Nesses termos, conclui-se que muito poucos são os que ainda se beneficiam da atual conformação da economia brasileira: a galera da bufunfa (como diz o economista Paulo Nogueira Batista), o setor exportador (mas tendo lá seus percalços), dados estratos/carreiras do funcionalismo público e, claro, os ‘amigos do rei’ que obtêm perdões de dívidas com o fisco etc. O restante da população, dado o conjunto dos indicadores apresentados, chafurda a cada dia que passa no desemprego ou no emprego precário, nas baixas remunerações auferidas, na perda do poder de compra dos seus rendimentos (dados os preços crescentes), nas dificuldades de sustentar os seus negócios (notadamente, os pequenos e médios empresários) etc. Portanto, resulta que a economia brasileira precisa com urgência trocar a chave da condução da política econômica.
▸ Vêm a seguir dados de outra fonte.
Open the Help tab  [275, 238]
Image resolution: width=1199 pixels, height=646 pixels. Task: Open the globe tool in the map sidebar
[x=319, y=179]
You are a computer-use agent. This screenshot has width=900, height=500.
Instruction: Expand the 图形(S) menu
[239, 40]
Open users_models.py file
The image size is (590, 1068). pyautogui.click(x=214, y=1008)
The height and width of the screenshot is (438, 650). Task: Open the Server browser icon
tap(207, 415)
Definitivamente: as coisas estão fora de lugar para efeito da construção de uma economia estável em termos de dinamismo, com alargamento do seu mercado interno e maior equidade social. Em suma: estamos chegando a uma situação limite. Infelizmente!

 

* O 1,5 ano que se seguiu, assim entendemos, não serve de referência na medida em que ele foi inteiramente ‘contaminado’ pela ambiência política daquela época.

NOTAS

  1. Indicadores I. Coeficiente de Gini: varia de 0 a 1, e quanto mais perto de zero maior é a igualdade e, ao reverso, quanto mais próximo de uma unidade mais concentrada é a renda nacional.
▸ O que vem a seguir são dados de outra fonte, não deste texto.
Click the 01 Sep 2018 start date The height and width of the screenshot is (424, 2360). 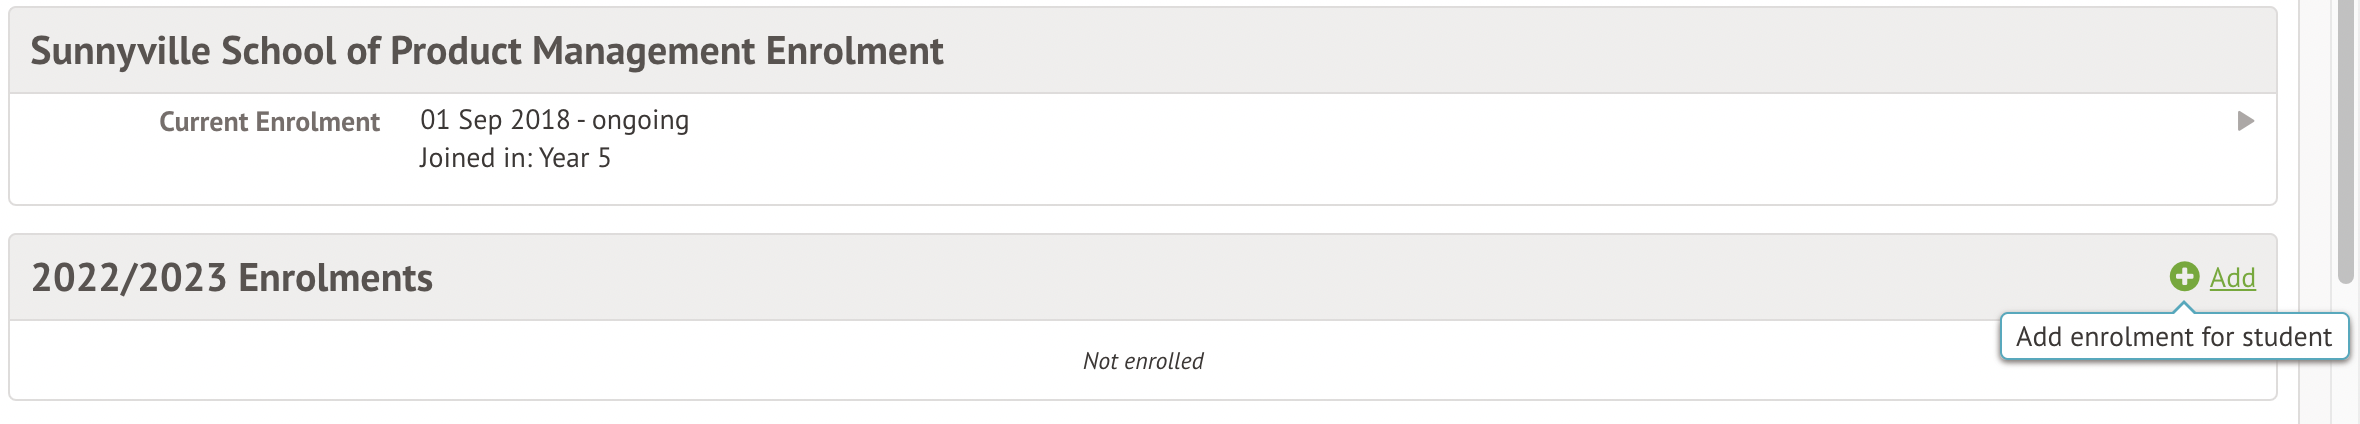pyautogui.click(x=495, y=120)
  2. Indicadores II. Pessoas ocupadas: esse número foi obtido somando-se os dados obtidos dos anos de 2012-14 e dividindo-os por três. Neste caso, infelizmente, não conseguimos a informação referida ao ano de 2011; e, Taxa de desemprego: tal percentual foi calculado somando-se os dados de 2019 com os apurados em novembro de 2020 e dividindo-os por dois.
  3. Indicadores III. IGP – DI: acumulado no ano, tendo em vista o mês de dezembro, dividido por quatro no primeiro caso e por dois nos dois outros casos; IPCA: idem; SELIC: número médio (como antes); e, Taxa de câmbio: idem.
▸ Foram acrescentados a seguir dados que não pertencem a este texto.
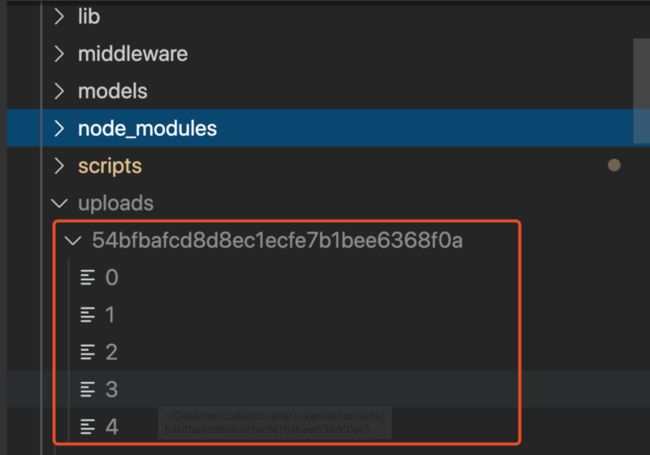
Task: Click the file icon beside file 1
Action: click(87, 314)
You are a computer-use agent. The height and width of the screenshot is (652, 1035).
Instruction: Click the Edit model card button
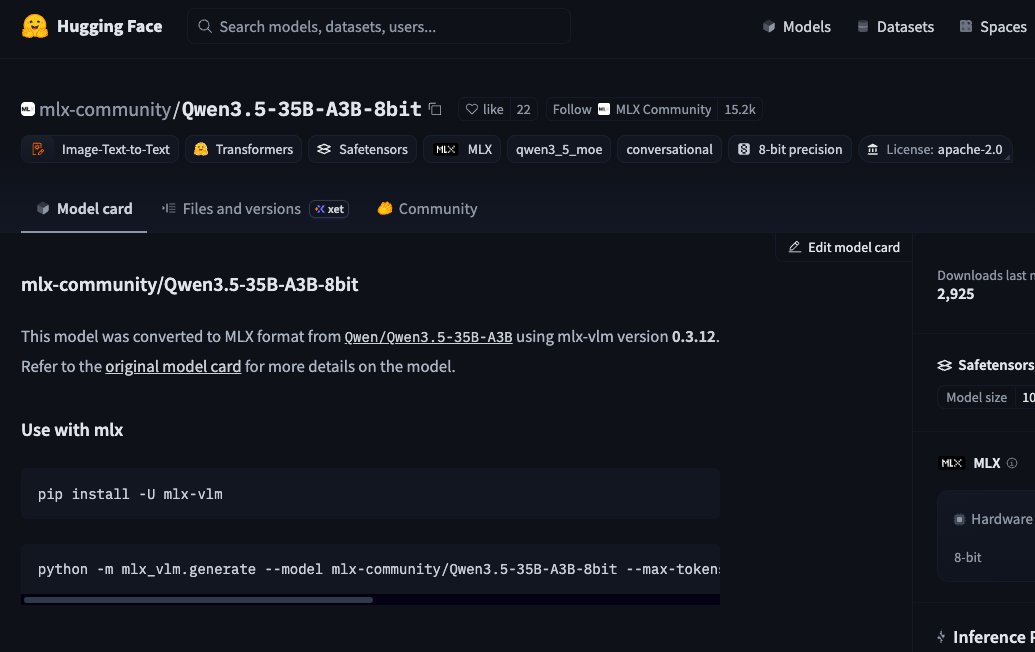point(844,247)
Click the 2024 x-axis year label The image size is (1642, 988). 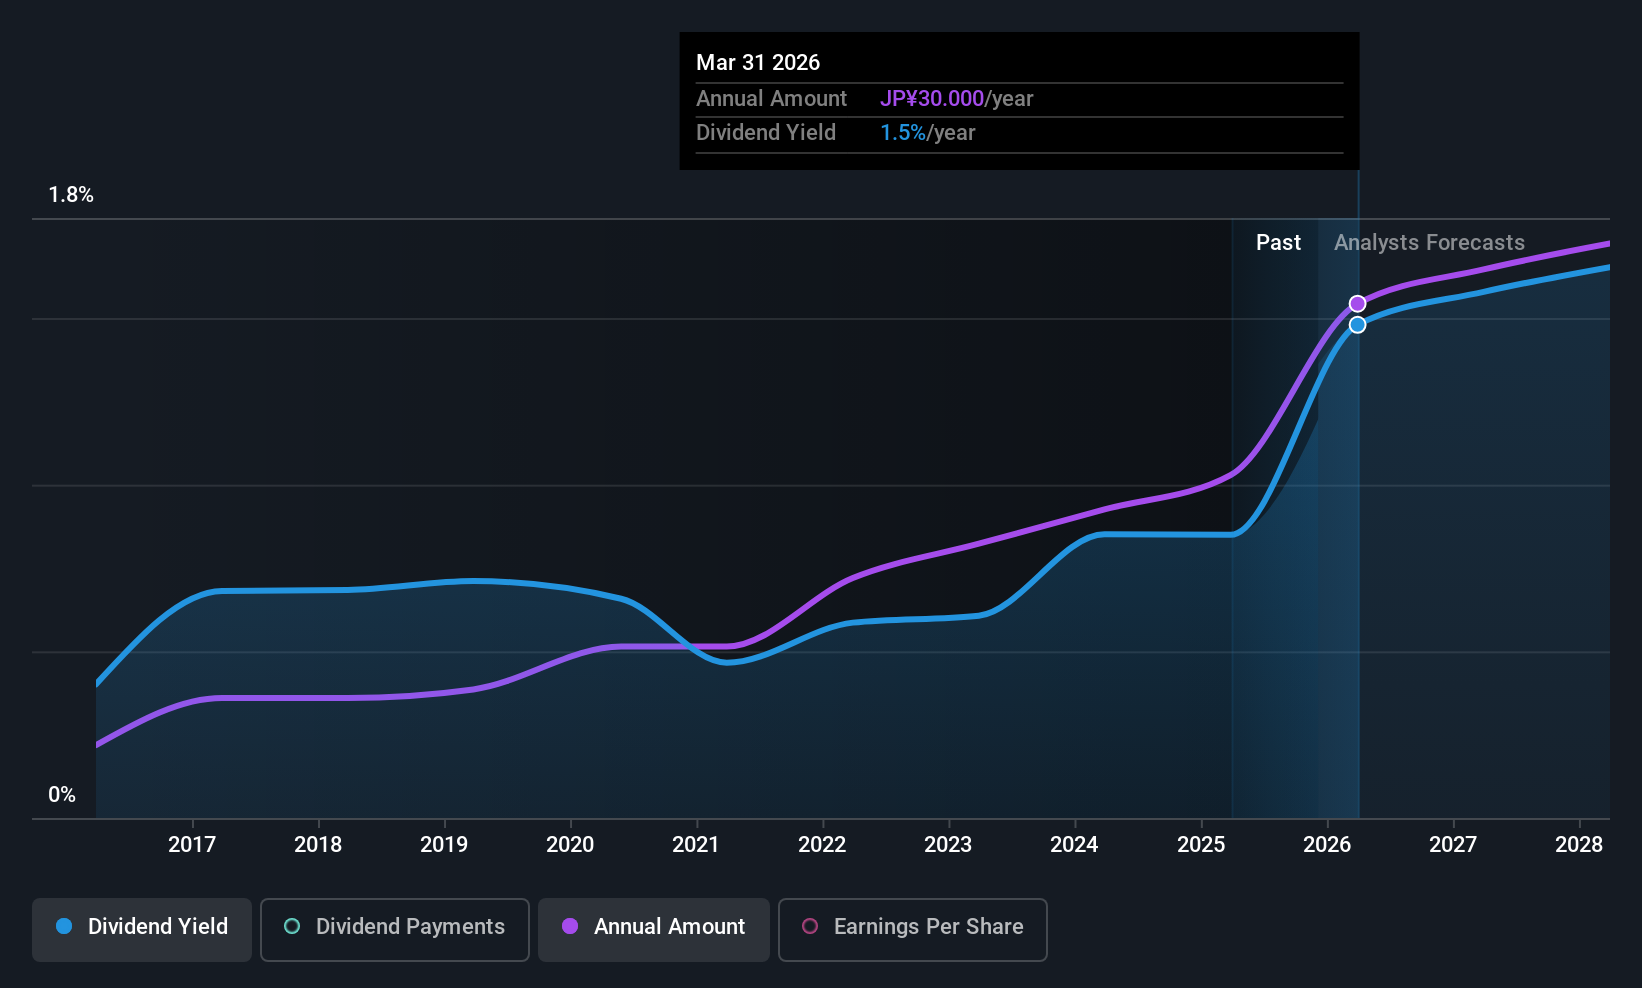tap(1074, 845)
  4. Indicadores IV. Importações e Exportações registram, na Balança Comercial do Pagamento de Pagamentos, respectivamente, as saídas e as entradas monetárias relacionadas as transações que envolvem bens tangíveis entre o país e o que se denomina de Resto do Mundo; e, Saldo de Transações Correntes: considera as mesmas relações monetárias entre o país e o apontado Resto do Mundo incluindo os aspectos saldo da Balança Comercial, saldo de serviços (não-fatores, de capital e de mão de obra), transferências unilaterais e outros.
  5. Indicadores V. Dívida Bruta do Setor Público: ela compreende os três níveis federativos mais a Previdência Social; e, Dívida Mobiliária Interna: é a parte da dívida pública que pode ser paga em moeda nacional. Não foi considerada no artigo a Dívida Mobiliária Externa (que deve ser paga em divisas estrangeiras).